Instructions:
**a)** Quote the Dare-to-Serve leadership reflections word for word, everything from "If you ask the" down to "creates the win.".
**b)** Pick up the Dare-to-Serve leadership reflections where they stop and keep writing.

Text block:
DARE-TO-SERVE REFLECTION #9

What steps have you taken to create a work environment that brings out the best performance from your team?

Most of what we call management consists of making it difficult for people to get their work done. - Peter Drucker

Dare-to-Serve leaders create work environments that bring out the best in their people.

If you ask the people what constrains their performance, it is usually not skills; it is the work environment established by the leader. The work environment can inspire boldness, innovation, and excellence, or it can strangle the capability and productivity of the people and the team. This is the work of the leader: to create a work environment that yields superior results.

Some remarkably simple lessons in leading high-performance teams:

  • Find out the strengths of each team member and assign each to a role that uses those strengths.
  • Respect different talents in the team; everyone has something to contribute.
  • The leaders can’t create winning results on their own. The team creates the win.

DARE-TO-SERVE REFLECTION #10

What are the milestones and measurements of progress in your organization? Are you acting on what you learn from the data?

Take note: measurements matter only if you plan to act upon what you learn. At Popeyes, leadership is being courageous enough to measure and report performance results—to be accountable. This attention to accountability improves the odds of superior results.

With the courage of the dare—and the humility of the leader—daring destinations serve the people well.

Entries provided:

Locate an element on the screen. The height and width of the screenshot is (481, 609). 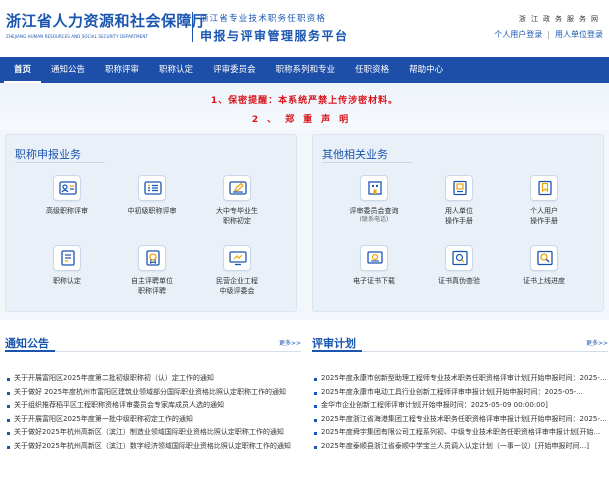
list-item: 关于做好2025年杭州高新区（滨江）制造业领域国际职业资格比照认定职称工作的通知 is located at coordinates (153, 433).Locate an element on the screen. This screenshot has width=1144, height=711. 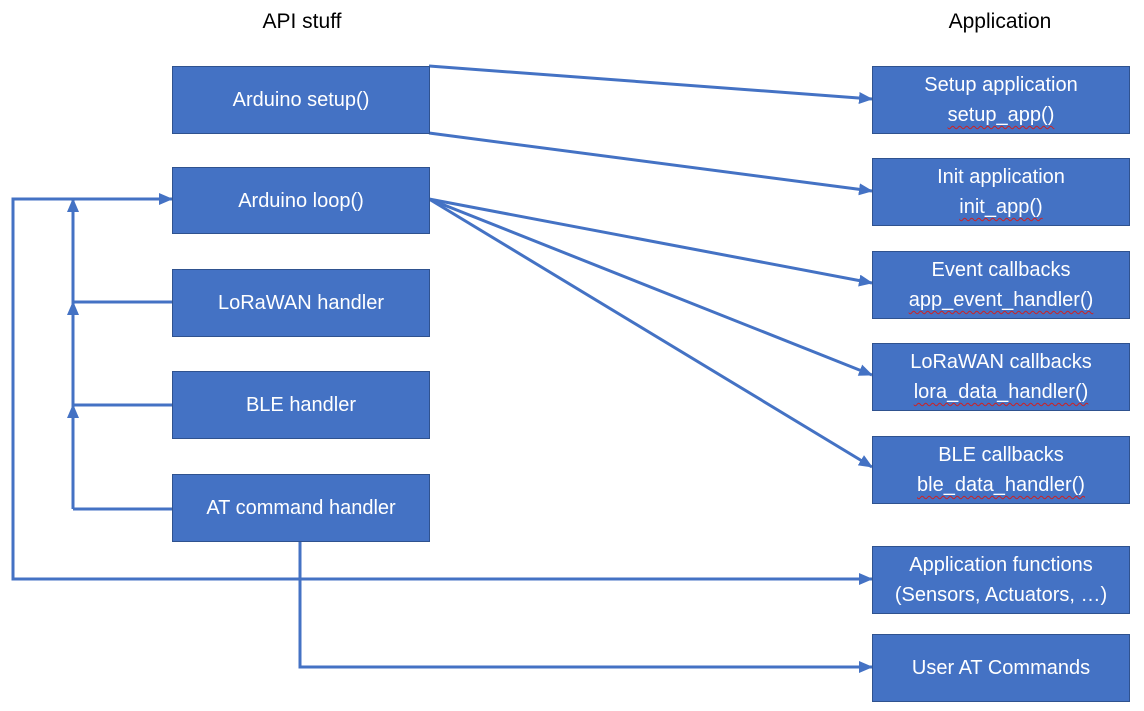
ble-handler-box: BLE handler is located at coordinates (301, 405).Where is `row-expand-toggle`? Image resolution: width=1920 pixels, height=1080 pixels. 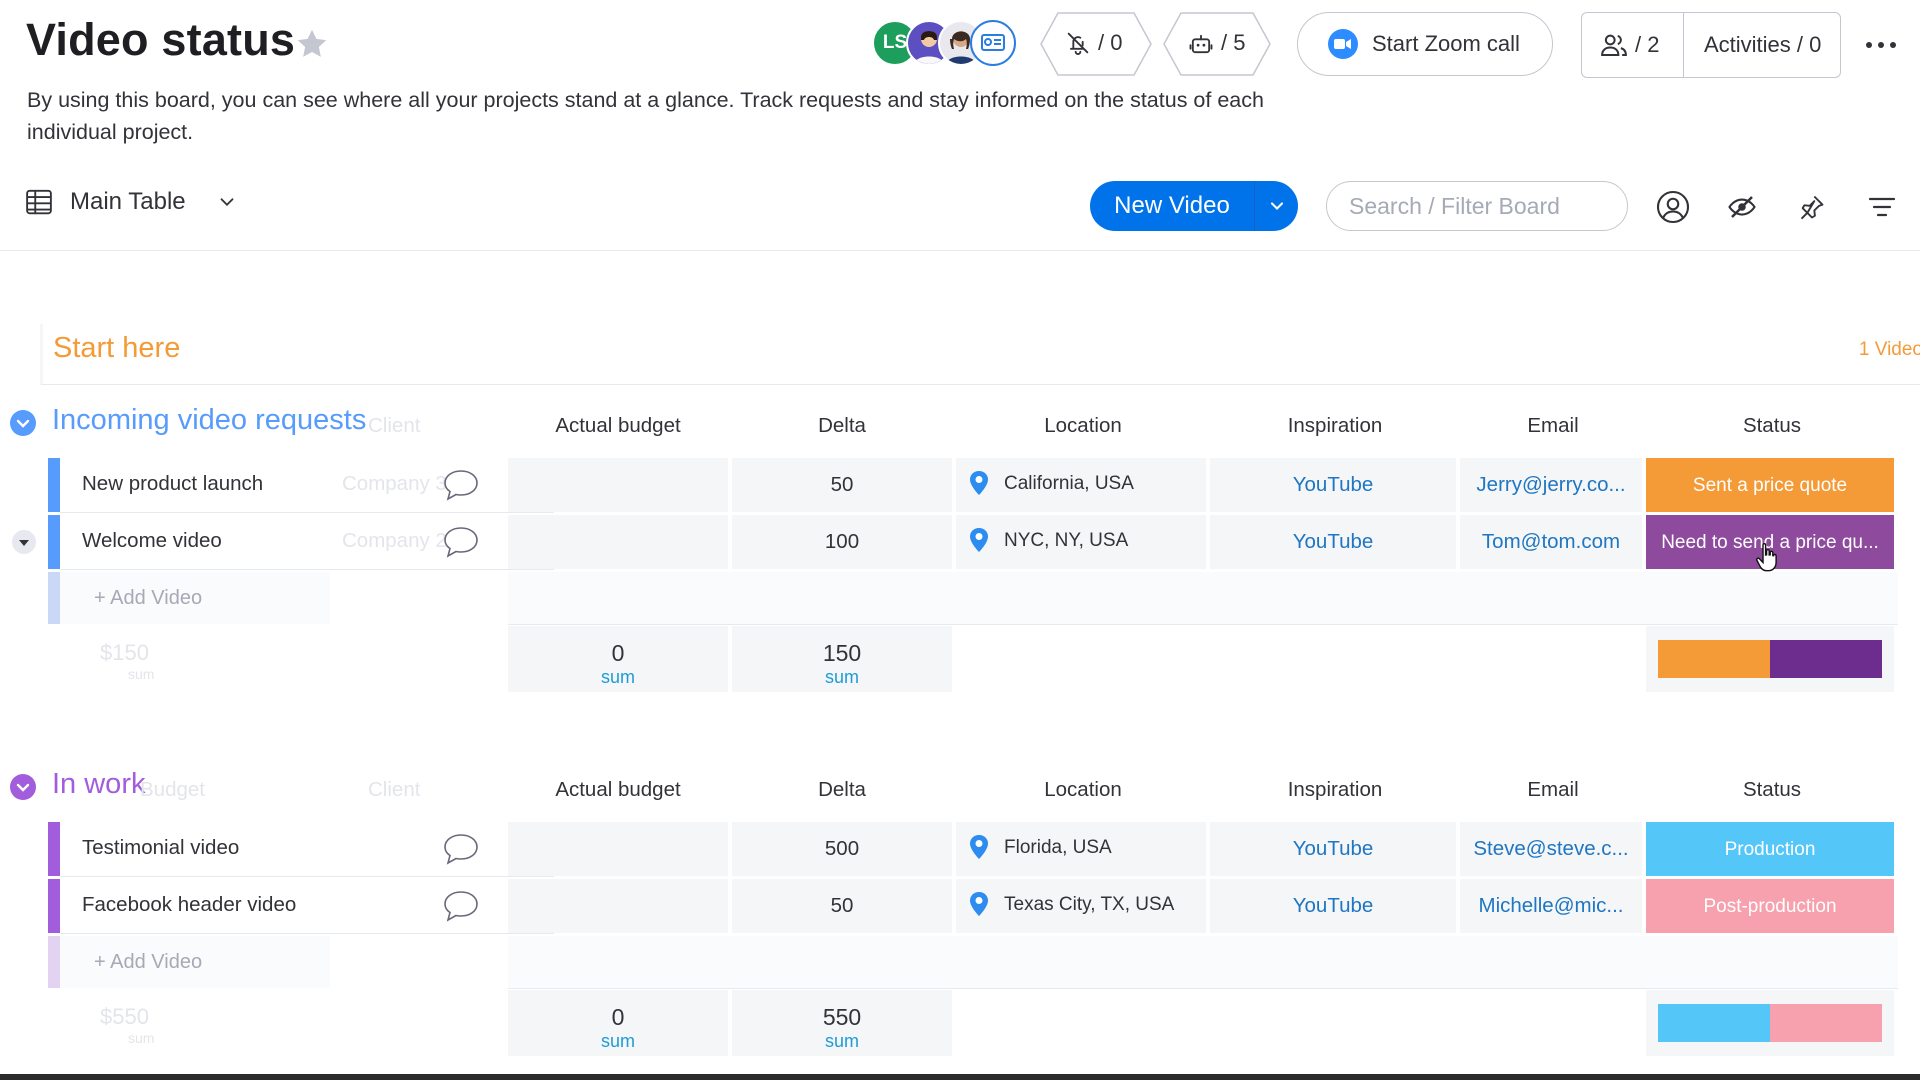
row-expand-toggle is located at coordinates (24, 542).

Results of the exercise:
**a)**
If you ask the people what constrains their performance, it is usually not skills; it is the work environment established by the leader. The work environment can inspire boldness, innovation, and excellence, or it can strangle the capability and productivity of the people and the team. This is the work of the leader: to create a work environment that yields superior results.

Some remarkably simple lessons in leading high-performance teams:

  • Find out the strengths of each team member and assign each to a role that uses those strengths.
  • Respect different talents in the team; everyone has something to contribute.
  • The leaders can’t create winning results on their own. The team creates the win.

**b)**
Why Do We Do This Work?

Most of us have jobs that are too small for our spirits. - Studs Terkel

Despite the fact that one in ten Americans currently works in a restaurant, one-third of Americans find their first job in a restaurant, and 50 percent of Americans work in a restaurant at some point in their working lives, restaurant work is regarded with disdain.

Consider this thought: It is the leader’s responsibility to bring purpose and meaning to the work of the organization. When people believe their work matters, they contribute differently.

The purpose of work at Popeyes is to inspire servant leaders to achieve superior results.

Servant leadership simply means service above self. Popeye’s decided to serve others well, and the Popeyes purpose was well received by the people. While they had to spend a fair amount of time explaining servant leadership, people ultimately understood that it simply meant service to others above self.

DARE-TO-SERVE REFLECTION #11

How well do you know the people who work for you? Do you know the three or four events in their lives that have shaped who they are today?

DARE-TO-SERVE REFLECTION #12

If you knew the top-priority values of the people on your team, how would you lead more effectively?

DARE-TO-SERVE REFLECTION #13

Most leaders can tell you the weaknesses of their team members. But can you cite the strengths and talents of your team? Are you accessing their very best capability?

DARE-TO-SERVE REFLECTION #14

What would happen if you helped your team discover and pursue their personal purpose? How would they contribute differently to the performance of the team?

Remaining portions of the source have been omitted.